SMSF sector poised for growth as millennials, Gen X opt for ‘the Spotify of superannuation’
SMSFs may have hit a flat spot in terms of new funds, but data shows younger people are ready to fill the gap and drive growth in the sector for years to come.
After a sustained period of exponential growth, the self-managed superannuation fund sector pulled back in 2022. Both new funds and asset levels remained relatively flat, yet the latter had more to do with market movements than flows.
None of that matters, however, according to SMSF Association director of policy and education, Peter Burgess, who spoke on a panel at the group’s national conference on Tuesday and will take the reigns as chief executive at the end of the event.
Self-directed investment vehicles like SMSFs should only be created for people that have both the desire and the ability to run them, Burgess explained, which means that the objective should never be to maximise the number of funds or amount of capitol in the sector.
Besides, he pointed out, “…we need to keep in perspective that the sector is coming off almost record high numbers of establishments in 2020 and 2021, so we were always going to see some come-back to normal [levels].”
There are approximately 1.1 million SMSF members in Australia, and over 605,000 individual funds. The amount of capital in SMSF funds comprises about 26 per cent of the $3.3 billion Australian retirement pool.
Even more encouraging, noted Investment Trends head of research Irene Guiamatsia, is the changing demographics of people starting SMSFs, with almost half of new SMSF funds currently being opened by people under 45. Once the preserve of pre-retirees and people in their 50s, younger people in their late 30s and early 40s are now electing to take control of their own retirement funds early according to Investment Trends data.

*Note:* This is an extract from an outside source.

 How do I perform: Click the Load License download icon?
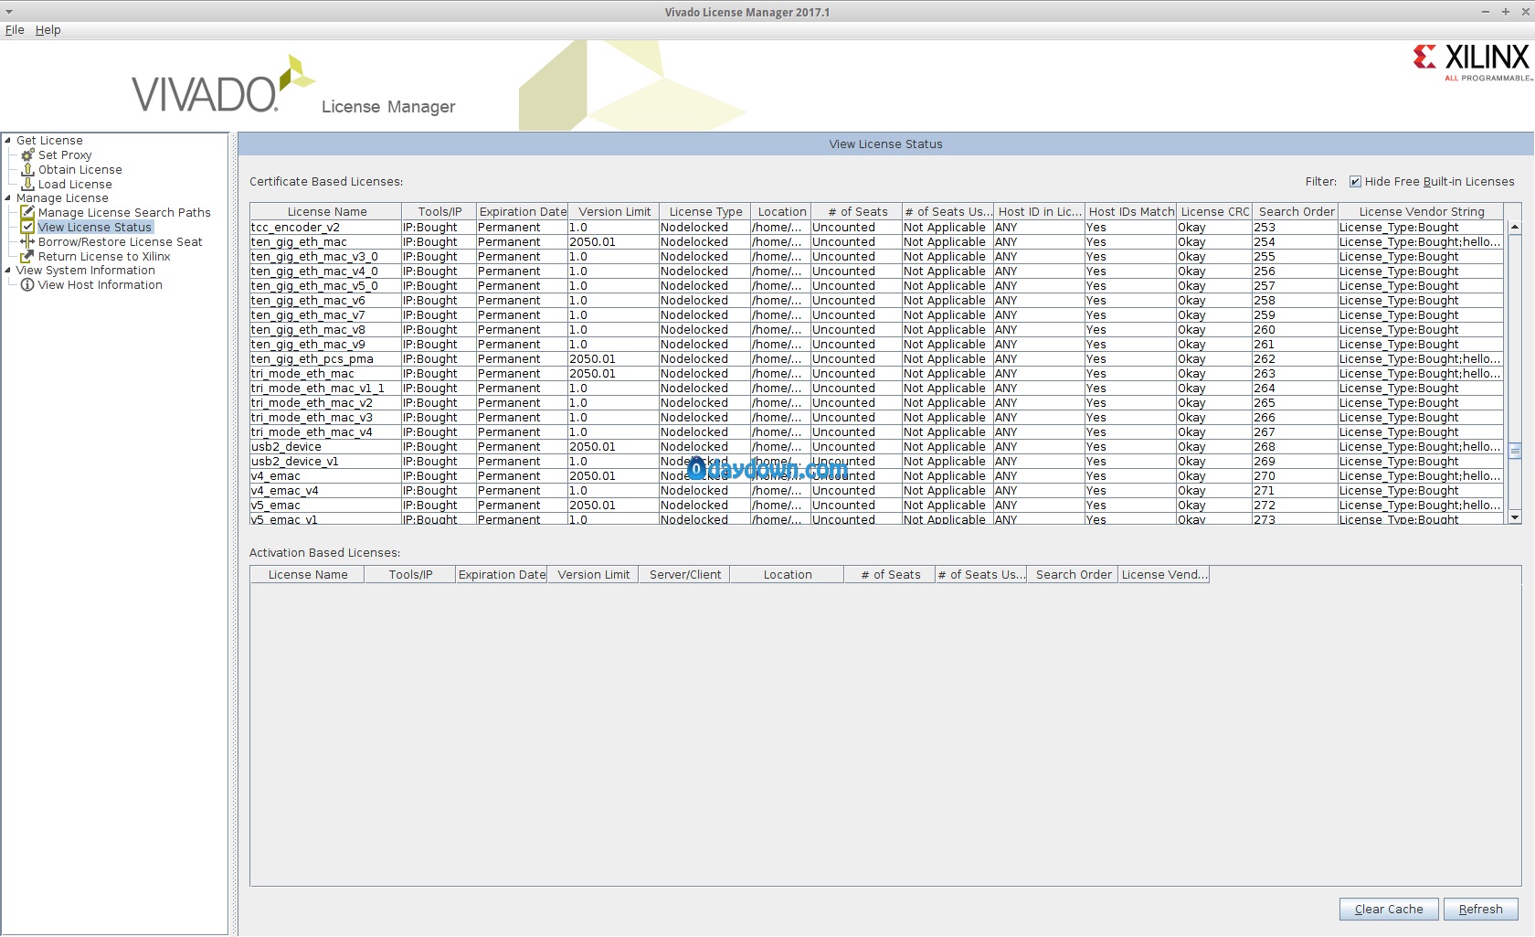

“Our research shows that 46 is the average age of SMSF establishment,” Guiamatsia revealed. “Compare that to ten years ago, and it was 51 years old. So we already actually see that future coming through in front of us, right now.”
Younger people are gravitating to SMSFs because of their desire for choice in the way they run their retirement plan and the investment decisions they make, Guiamatsia said.

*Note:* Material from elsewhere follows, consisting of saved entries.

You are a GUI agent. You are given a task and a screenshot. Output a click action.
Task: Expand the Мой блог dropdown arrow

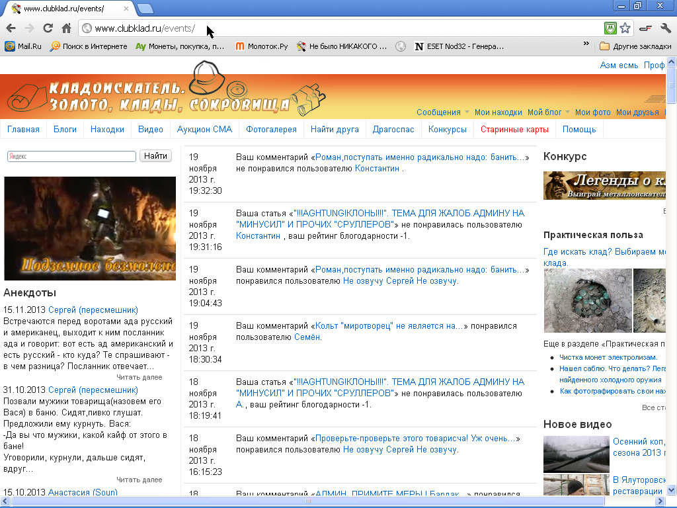point(567,112)
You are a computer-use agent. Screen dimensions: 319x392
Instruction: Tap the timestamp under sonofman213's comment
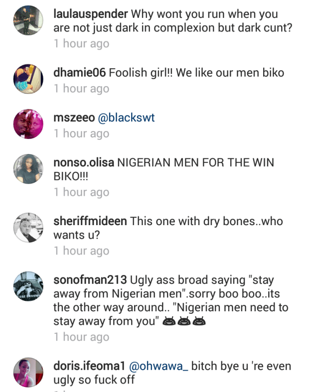81,337

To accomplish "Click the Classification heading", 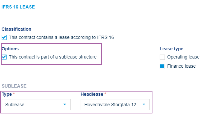I will click(x=16, y=29).
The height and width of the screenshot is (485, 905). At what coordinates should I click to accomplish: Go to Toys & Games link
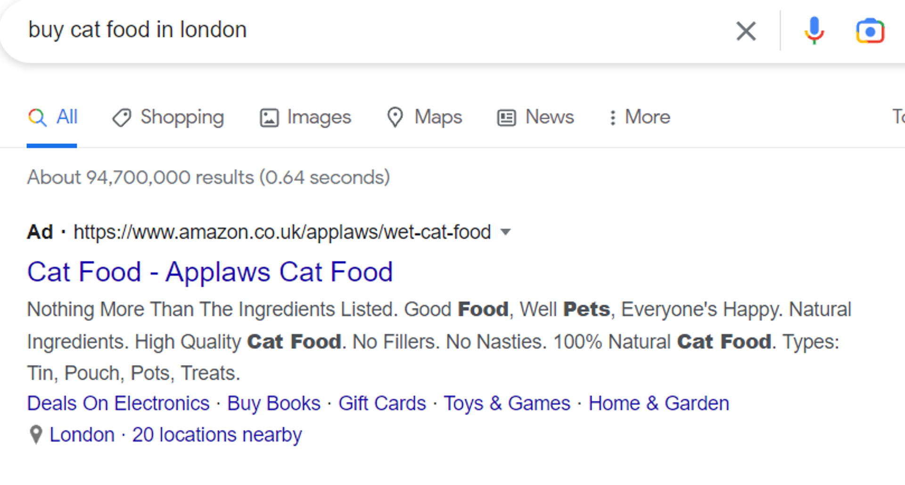pos(507,403)
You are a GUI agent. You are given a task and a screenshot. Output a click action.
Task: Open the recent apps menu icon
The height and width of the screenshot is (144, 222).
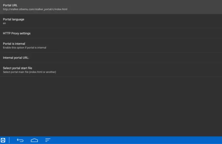tap(48, 140)

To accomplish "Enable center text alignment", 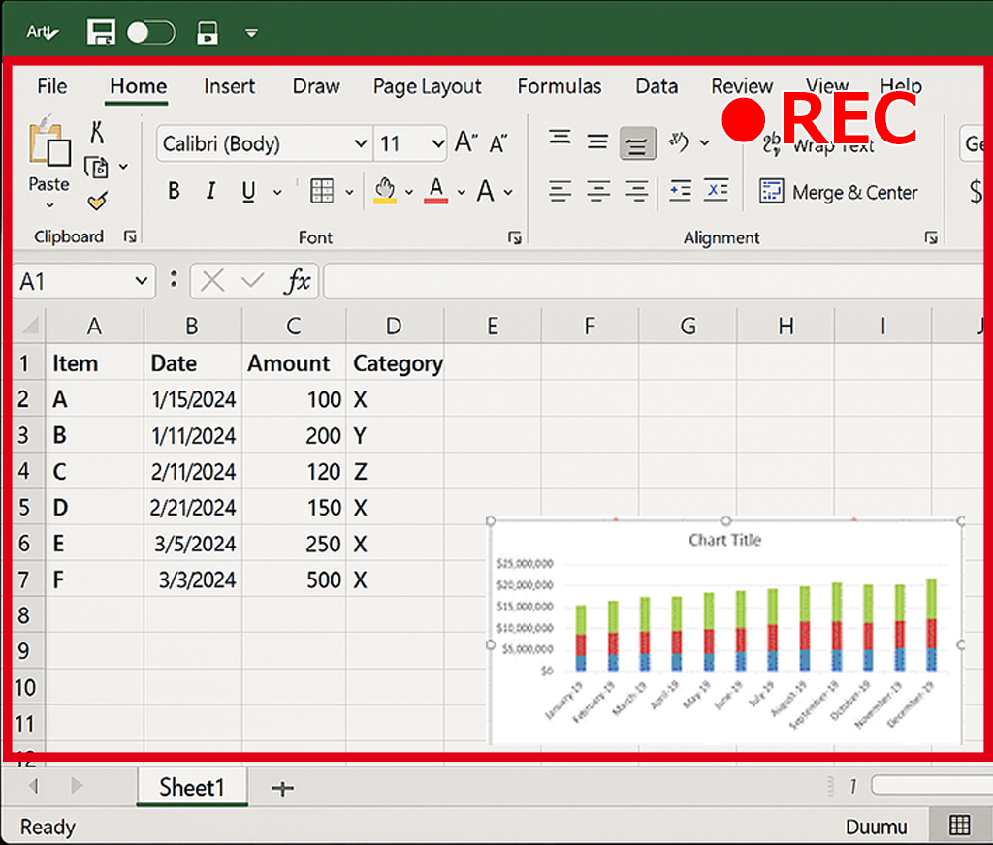I will (597, 191).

“Early exposure of Millennials and Gen’ Z to digitally delivered financial services reinforces control as an important component of their engagement with service providers,” she continued. “Also, Australians’ well-documented bias towards direct property as an asset class, and their desire to access it, helps stoke SMSF establishments.”

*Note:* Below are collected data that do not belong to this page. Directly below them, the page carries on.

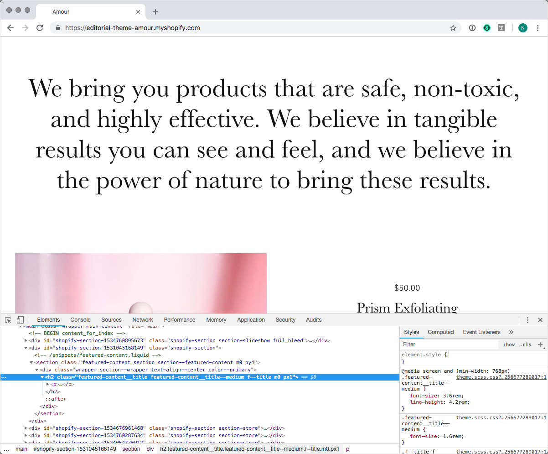Select the inspect element tool in DevTools
This screenshot has height=454, width=548.
[7, 319]
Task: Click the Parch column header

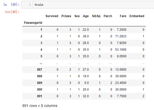Action: [108, 16]
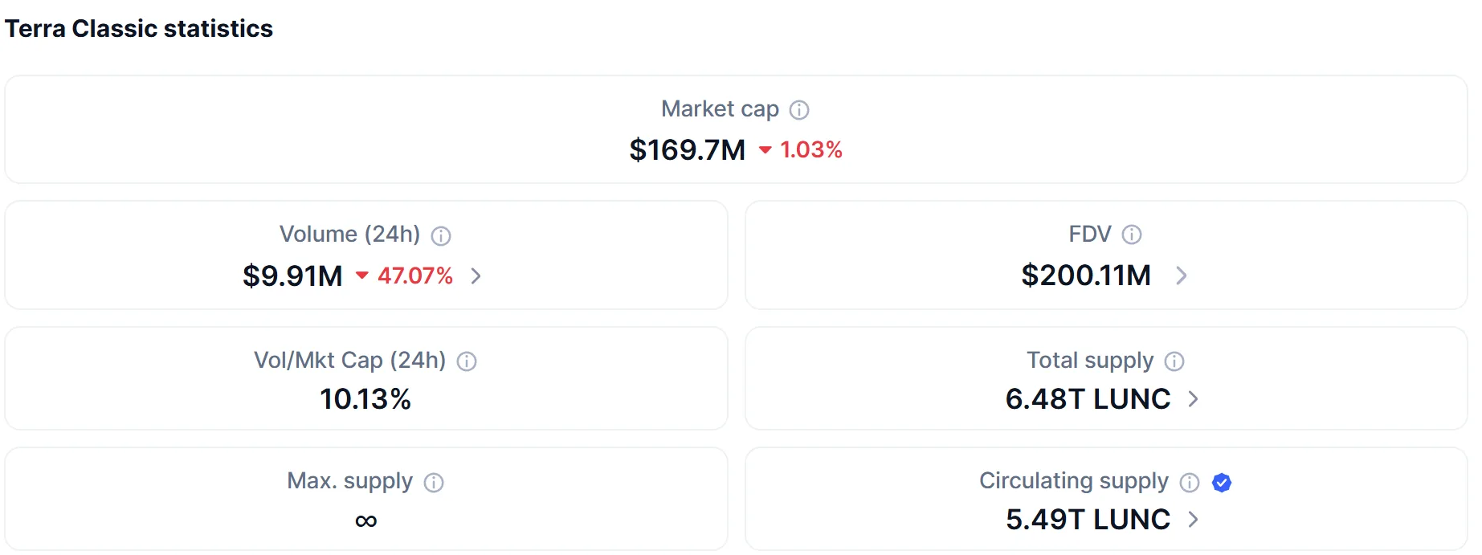Click the $169.7M market cap value
Viewport: 1482px width, 555px height.
688,150
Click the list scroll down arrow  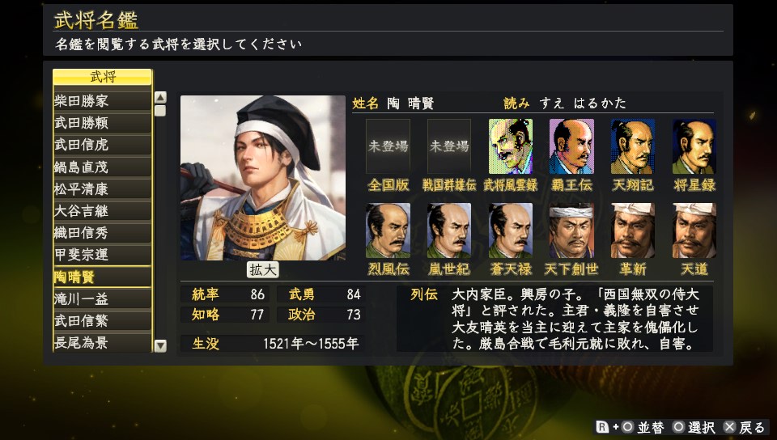coord(160,346)
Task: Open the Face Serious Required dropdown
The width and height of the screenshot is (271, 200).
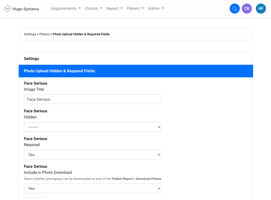Action: 93,155
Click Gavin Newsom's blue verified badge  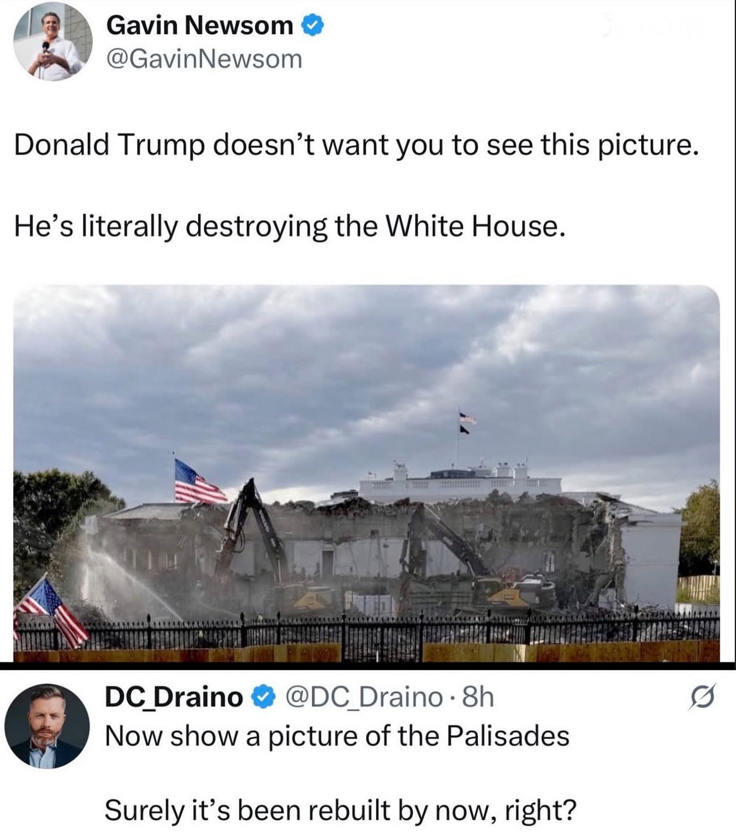(x=314, y=26)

She compared the desire for superannuation choice and control to her 16-year old son’s preference for tailored music playlists rather than the radio. “They want to choose their own music,” she said. “Radio is just not acceptable.”
The anecdote prompted panel host, Class Super CEO Tim Steele, to comment that SMSFs are “the Spotify of superannuation”, in reference to the popular music streaming service.
It was noted that part of the reason SMSFs are becoming more popular with younger people is because the Australian superannuation sector is maturing; younger Australians will generally live a full working life worth of contributions at or above ten per cent, noted Heffron Consulting managing director Meg Heffron (pictured, centre).
The fact that an SMSF can become someone’s “platform for life”, she said, is a major draw card.
Regulatory guidance is also making a difference in the minds of younger people. Last year ASIC abandoned its $500,000 guidance on the minimum balance to open a super fund after research by Rice Warner (commissioned by the SMSF Association) suggested the benefits of choice often outweighed the costs at a much lower balance point.